ファンクラブ

連喜

第1話 クラスのアイドル

 これは俺が勤めてる会社の人から聞いた話。

 その人の娘さんが通っていた中学校に、すごくかわいい子がいたそうだ。

 名前は仮にAちゃん。


 その子は、顔がかわいいだけじゃなくて、明るくて、面白くて、男子にモテモテ。男の先生にも気に入られてて、えこひいきされていたらしい。

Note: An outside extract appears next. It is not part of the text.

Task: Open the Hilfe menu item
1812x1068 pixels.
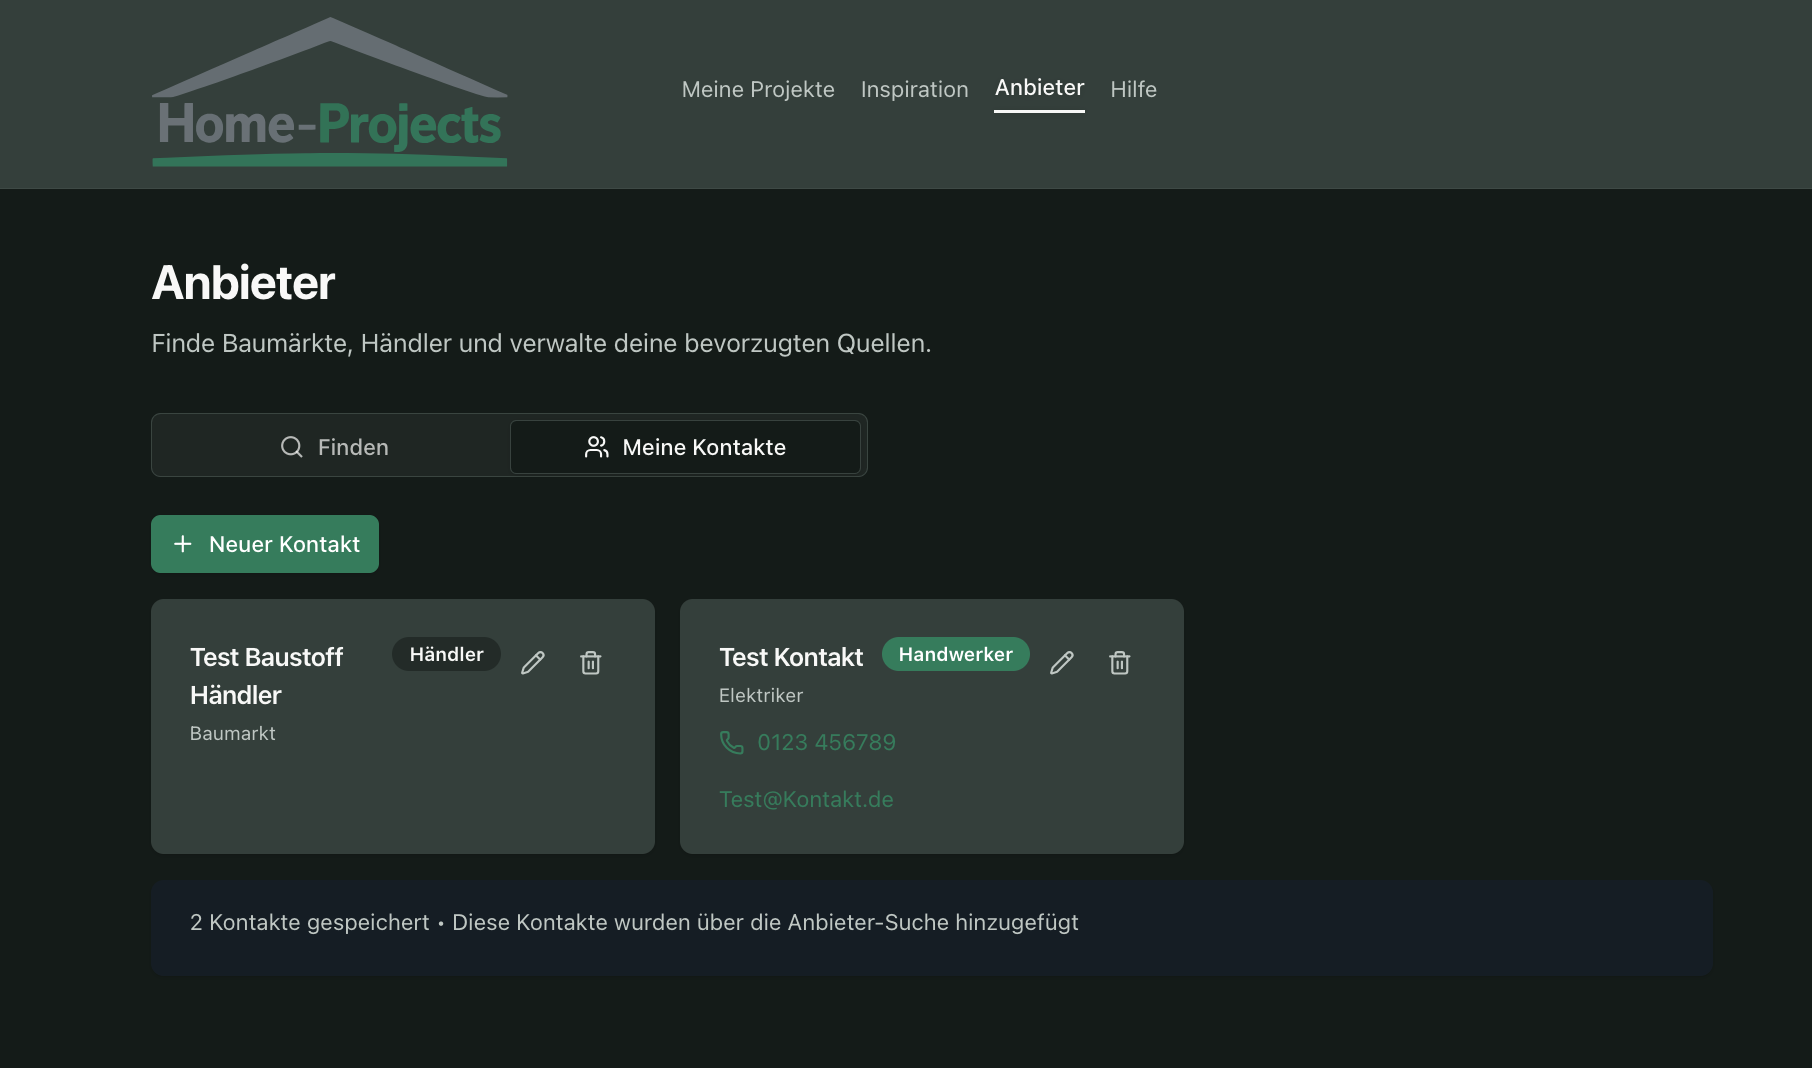Action: (x=1133, y=89)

 男女とも友達が多くて、私設のファンクラブがあったそうだ。人数は15人だけど。俺の周りでこんな人はいなかったから、すごいと思う。素人のファンクラブなんて都市伝説みたいだけど、前に見たアンケートでは7%くらいの人が自分のファンクラブがあったと答えていた。だから、意外とこういうことはあるのかもしれない。

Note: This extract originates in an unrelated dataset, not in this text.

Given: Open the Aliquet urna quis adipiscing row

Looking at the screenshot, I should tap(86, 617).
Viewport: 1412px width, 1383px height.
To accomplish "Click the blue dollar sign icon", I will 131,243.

 Aちゃんは小柄だけど、スタイルがよくて、たたずまいもかわいかったとか。ダンスを習ってて、周囲からアイドルになれば?と言われていたそうだ。本人も満更ではなかったらしい。


 それにしても、この話を聞いて、みなさんはこの子と友達になりたいと思うだろうか?

 

 女性の場合、そこそこ可愛い人だったら、一緒にいられると思うけど、そうでなかったら辛いかもしれない。

 俺の場合は男だから、見た目がいいとか、モテるとかはどうでもいいけど、若くて東大卒とかMBA持ってる人なんかを見てるとしんどい。努力しても手にはいらないものだからだ。すごくいいやつでも、陰で悪口を言ってしまうかもしれない。


 Aちゃんも友達(Bちゃん)とギクシャクしていた。

 以前はいつも一緒にいるような大親友だったのに、だんだんBちゃんの方が耐えられなくなってきたそうだ。Bちゃんは見た目は普通だった。友達もいた。

 でも、Aちゃんと一緒にいると自分が”Aちゃんのおまけ”みたいに思えたそうだ。